Only lines with the string "computer" are wanted. Pull them out of the data.

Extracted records
····················
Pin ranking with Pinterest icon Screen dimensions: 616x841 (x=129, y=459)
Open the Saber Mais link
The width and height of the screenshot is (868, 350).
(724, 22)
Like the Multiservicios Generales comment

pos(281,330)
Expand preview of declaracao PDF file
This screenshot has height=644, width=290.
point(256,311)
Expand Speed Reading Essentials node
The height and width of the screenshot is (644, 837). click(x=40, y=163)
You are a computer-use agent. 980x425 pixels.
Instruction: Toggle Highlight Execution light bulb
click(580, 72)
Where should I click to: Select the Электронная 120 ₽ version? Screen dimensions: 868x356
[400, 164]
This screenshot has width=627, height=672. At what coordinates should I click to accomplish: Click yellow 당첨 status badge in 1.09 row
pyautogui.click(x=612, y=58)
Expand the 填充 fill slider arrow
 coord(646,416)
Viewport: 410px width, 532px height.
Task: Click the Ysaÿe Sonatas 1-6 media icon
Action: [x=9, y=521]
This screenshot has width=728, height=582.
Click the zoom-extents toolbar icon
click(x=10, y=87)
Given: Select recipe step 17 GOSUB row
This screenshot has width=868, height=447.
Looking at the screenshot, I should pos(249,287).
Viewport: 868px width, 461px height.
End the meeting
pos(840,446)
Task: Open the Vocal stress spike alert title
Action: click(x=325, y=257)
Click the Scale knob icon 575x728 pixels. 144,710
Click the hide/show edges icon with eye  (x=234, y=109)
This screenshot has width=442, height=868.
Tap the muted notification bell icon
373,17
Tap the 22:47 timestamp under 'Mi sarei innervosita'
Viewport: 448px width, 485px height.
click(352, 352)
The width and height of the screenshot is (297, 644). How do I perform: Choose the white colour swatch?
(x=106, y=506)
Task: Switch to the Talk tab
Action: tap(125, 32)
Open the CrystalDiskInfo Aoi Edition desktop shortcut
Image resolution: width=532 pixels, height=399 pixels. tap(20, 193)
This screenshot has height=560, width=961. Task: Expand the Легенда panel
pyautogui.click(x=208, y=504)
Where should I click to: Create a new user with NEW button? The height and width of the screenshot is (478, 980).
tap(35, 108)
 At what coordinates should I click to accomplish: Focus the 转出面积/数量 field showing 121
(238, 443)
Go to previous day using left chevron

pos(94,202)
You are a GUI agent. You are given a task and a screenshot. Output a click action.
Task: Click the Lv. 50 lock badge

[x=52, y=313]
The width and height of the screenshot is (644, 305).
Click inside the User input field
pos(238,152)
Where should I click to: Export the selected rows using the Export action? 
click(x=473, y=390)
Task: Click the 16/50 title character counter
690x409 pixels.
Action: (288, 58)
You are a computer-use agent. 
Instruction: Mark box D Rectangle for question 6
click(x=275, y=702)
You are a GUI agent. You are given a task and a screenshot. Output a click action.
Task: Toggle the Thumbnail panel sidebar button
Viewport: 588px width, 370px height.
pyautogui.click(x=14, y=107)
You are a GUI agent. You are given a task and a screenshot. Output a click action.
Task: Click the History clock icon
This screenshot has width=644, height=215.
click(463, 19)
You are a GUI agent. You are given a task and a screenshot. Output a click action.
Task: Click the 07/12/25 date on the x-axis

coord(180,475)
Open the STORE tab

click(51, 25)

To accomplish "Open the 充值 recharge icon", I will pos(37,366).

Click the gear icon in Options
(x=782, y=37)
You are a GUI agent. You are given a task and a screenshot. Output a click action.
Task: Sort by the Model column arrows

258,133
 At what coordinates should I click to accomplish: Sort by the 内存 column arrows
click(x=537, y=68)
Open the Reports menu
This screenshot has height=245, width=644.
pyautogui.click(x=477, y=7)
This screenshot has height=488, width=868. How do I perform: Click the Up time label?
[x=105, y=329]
····················
**Reply**
You are a computer-use agent. 980x425 pixels.
You are a computer-use agent. 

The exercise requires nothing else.